Wednesday, January 6, 2010

Erma Bombeck

"Seize the moment. Remember all those women on the 'Titanic' who waved off the dessert cart."

"When I stand before God at the end of my life, I would hope that I would not have a single bit of talent left, and could say, "I used everything you gave me"."

"I am not a glutton - I am an explorer of food"

"When your mother asks, "Do you want a piece of advice?" it's a mere formality. It doesn't matter if you answer yes or no. You're going to get it anyway."

"Housework can kill you if done right."

"If I had to live my life over:
I would have talked less and listened more.
I would have invited friends over to dinner even if the carpet was stained and the sofa faded.
I would have eaten the popcorn in the "good" living room and worried much less about the dirt when someone wanted to light a fire in the fireplace.
I would have taken the time to listen to my grandfather rambling about his youth.
I would never have insisted the car windows be rolled up on a summer day because my hair had just been teased and sprayed.
I would have burned the pink candle sculped like a rose before it melted
in storage.
I would have sat on the lawn with my children and not worried about grass stains.
I would have cried and laughed less while watching television, and more
while watching life.
I would have gone to bed when I was sick, instead of pretending the earth would go into a holding pattern if I weren't there for the day.
I would never have bought anything just because it was practical, wouldn't show soil or was guaranteed to last a lifetime.
Instead of wishing away nine months of pregnancy, I'd have cherished every moment, realising that the wonderment growing inside me was the only chance in life to assist God in a miracle.
When my kids kissed me impetuously, I would never have said, "Later.
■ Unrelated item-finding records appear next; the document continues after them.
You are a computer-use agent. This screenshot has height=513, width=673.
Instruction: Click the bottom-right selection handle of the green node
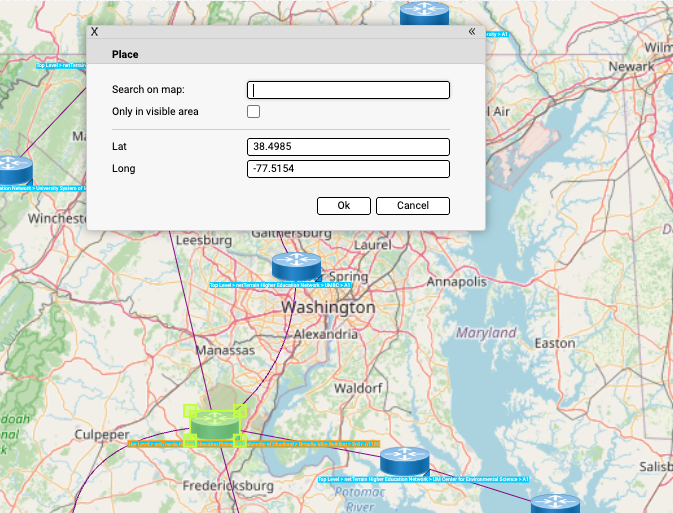pyautogui.click(x=240, y=440)
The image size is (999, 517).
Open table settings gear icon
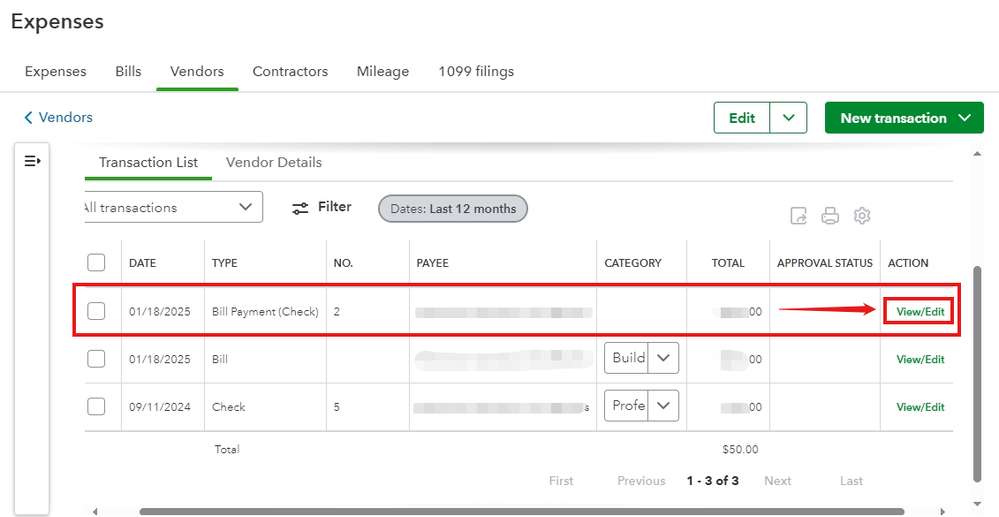point(862,216)
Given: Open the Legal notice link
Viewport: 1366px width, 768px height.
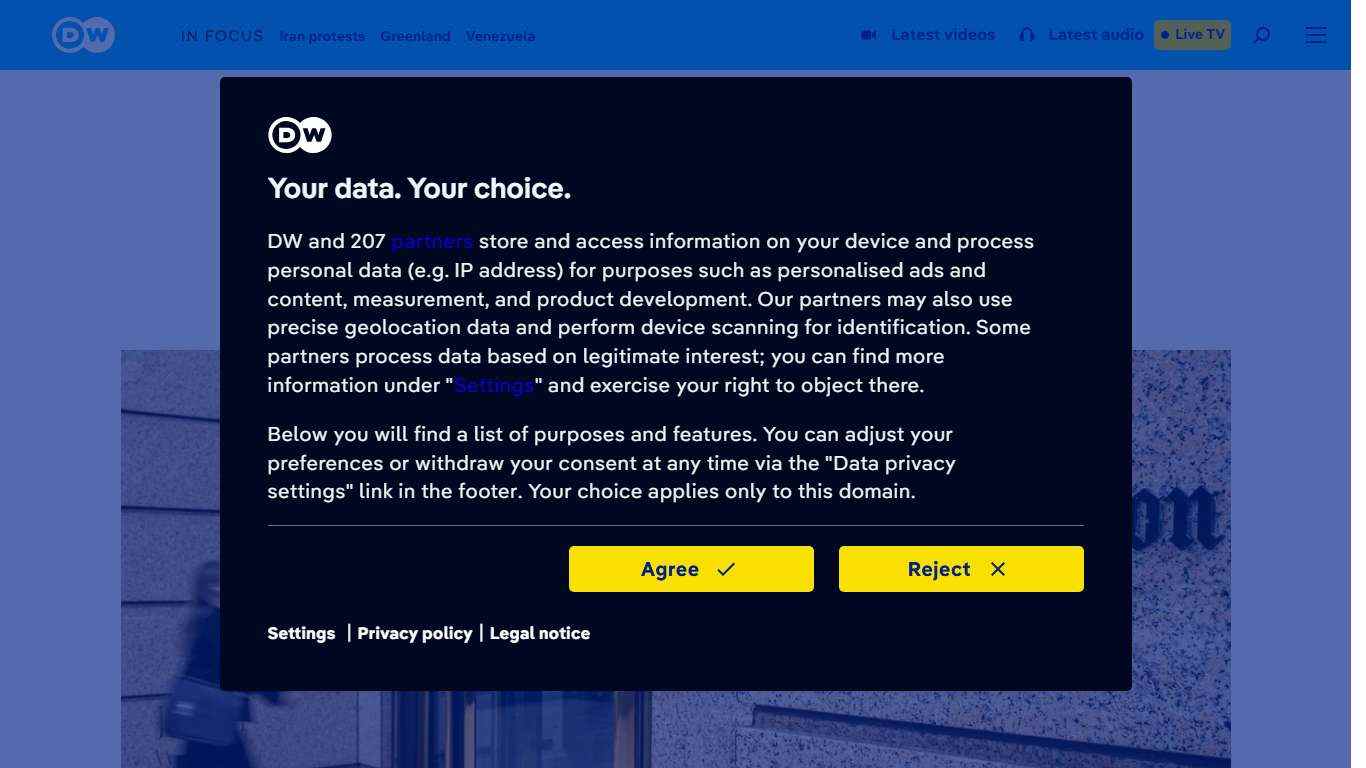Looking at the screenshot, I should pyautogui.click(x=540, y=633).
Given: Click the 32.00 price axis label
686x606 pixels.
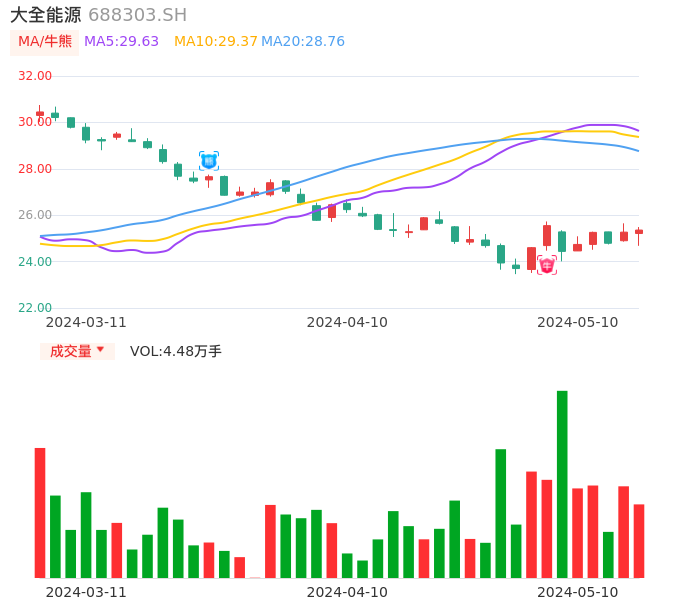Looking at the screenshot, I should [35, 76].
Now go get washed up for dinner."
There would have been more "I love you's" and more "I'm sorry's"
. . . but mostly, given another shot at life, I would seize every minute . . . look at it and really see it . . . and never give it back."
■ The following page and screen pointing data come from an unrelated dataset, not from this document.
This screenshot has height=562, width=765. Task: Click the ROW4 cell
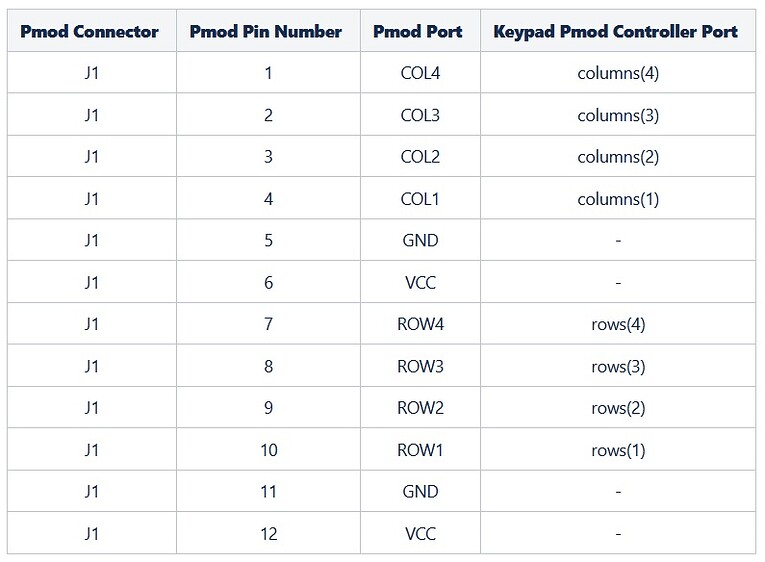click(x=419, y=325)
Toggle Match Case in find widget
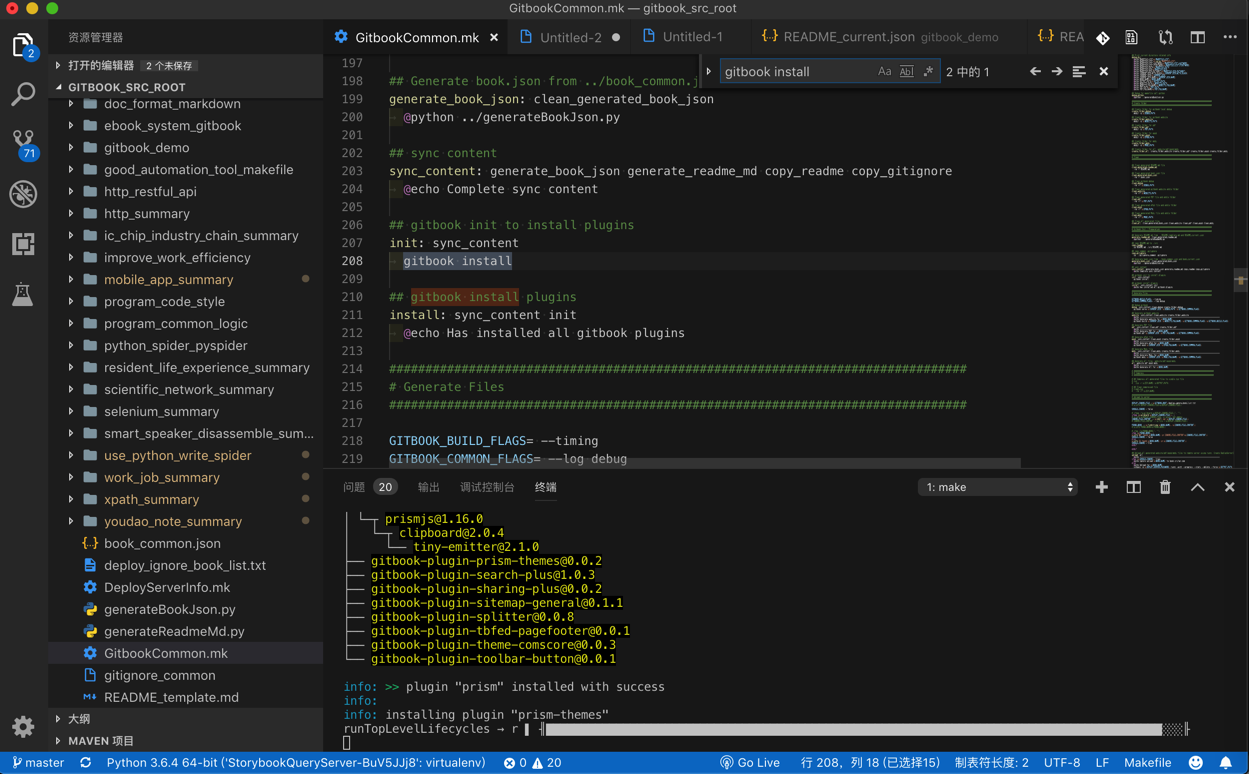 (884, 72)
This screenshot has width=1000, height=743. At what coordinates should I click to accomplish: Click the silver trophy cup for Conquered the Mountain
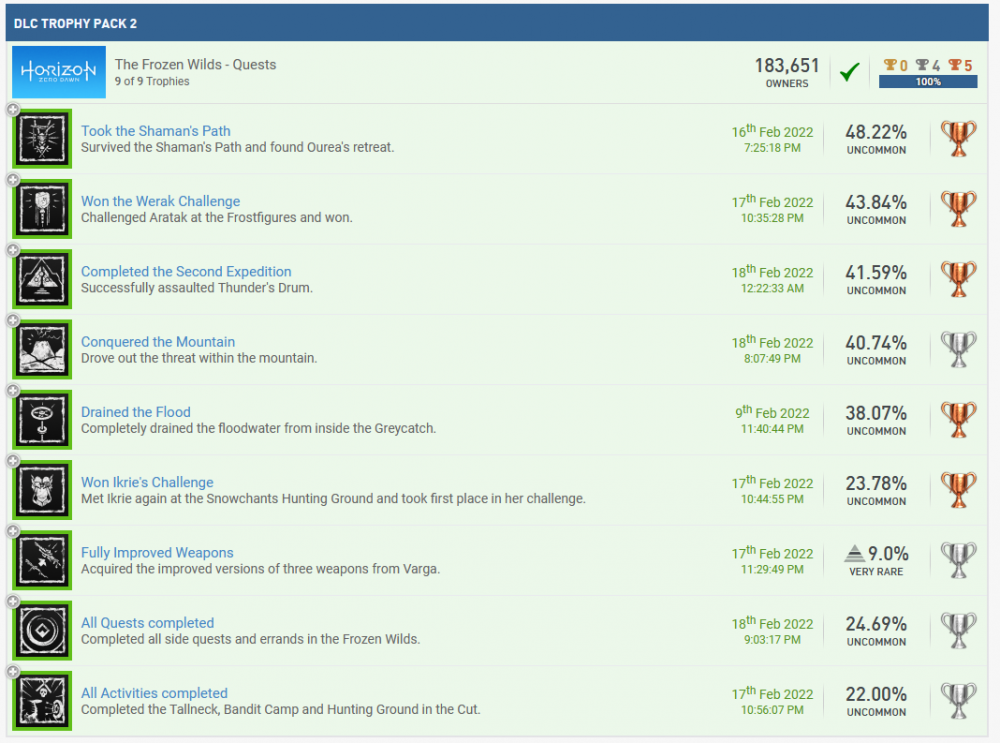959,349
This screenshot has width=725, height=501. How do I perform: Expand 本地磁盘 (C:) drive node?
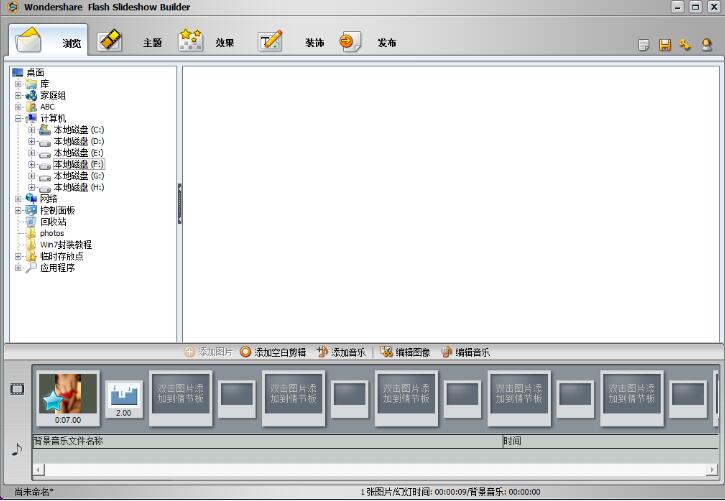pos(32,130)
"It takes a lot of courage to show your dreams to someone else. "

"Never go to a doctor whose office plants have died."

"There's nothing sadder in this world than to awake Christmas morning and not be a child."

"Don't worry about who doesn't like you, who has more, or who's doing what."

"When a child is locked in the bathroom with water running and he says he's doing nothing but the dog is barking, call 911. "

"Cleanliness is not next to godliness. It isn't even in the same neighborhood. No one has ever gotten a religious experience out of removing burned-on cheese from the grill of the toaster oven."

"Worry is like a rocking chair: it gives you something to do but never gets you anywhere"

"No one ever died from sleeping in an unmade bed. I have known mothers who remake the bed after their children do it because there is wrinkle in the spread or the blanket is on crooked. This is sick."

"The odds of going to the store for a loaf of bread and coming out with only a loaf of bread are three billion to one."

"There is a thin line that separates laughter and pain, comedy and tragedy, humor and hurt."

"If a man watches three football games in a row, he should be declared legally dead."

"Did you ever notice that the first piece of luggage on the carousel never belongs to anyone?"

"Everyone is guilty at one time or another of throwing out questions that beg to be ignored, but mothers seem to have a market on the supply. "Do you want a spanking or do you want to go to bed?" Don't you want to save some of the pizza for your brother?" Wasn't there any change?""

"Housework is a treadmill from futility to oblivion with stop-offs at tedium and counter productivity."

"Humor is a spontaneous, wonderful bit of an outburst that just comes. It's unbridled, its unplanned, it's full of suprises."

"My second favorite household chore is ironing. My first being hitting my head on the top bunk bed until I faint."

"If you can't make it better, you can laugh at it."

"Thanksgiving dinners take eighteen hours to prepare. They are consumed in twelve minutes. Half-times take twelve minutes. This is not coincidence."

"Dreams have only one owner at a time. That's why dreamers are lonely."

"All of us have moments in out lives that test our courage. Taking children into a house with a white carpet is one of them. "

"In two decades I've lost a total of 789 pounds. I should be hanging from a charm bracelet."

"There's something wrong with a mother who washes out a measuring cup with soap and water after she's only measured water in it."

"I come from a home where gravy is a beverage."

"A grandmother pretends she doesn't know who you are on Halloween."

"When my kids become wild and unruly, I use a nice, safe playpen. When they're finished, I climb out."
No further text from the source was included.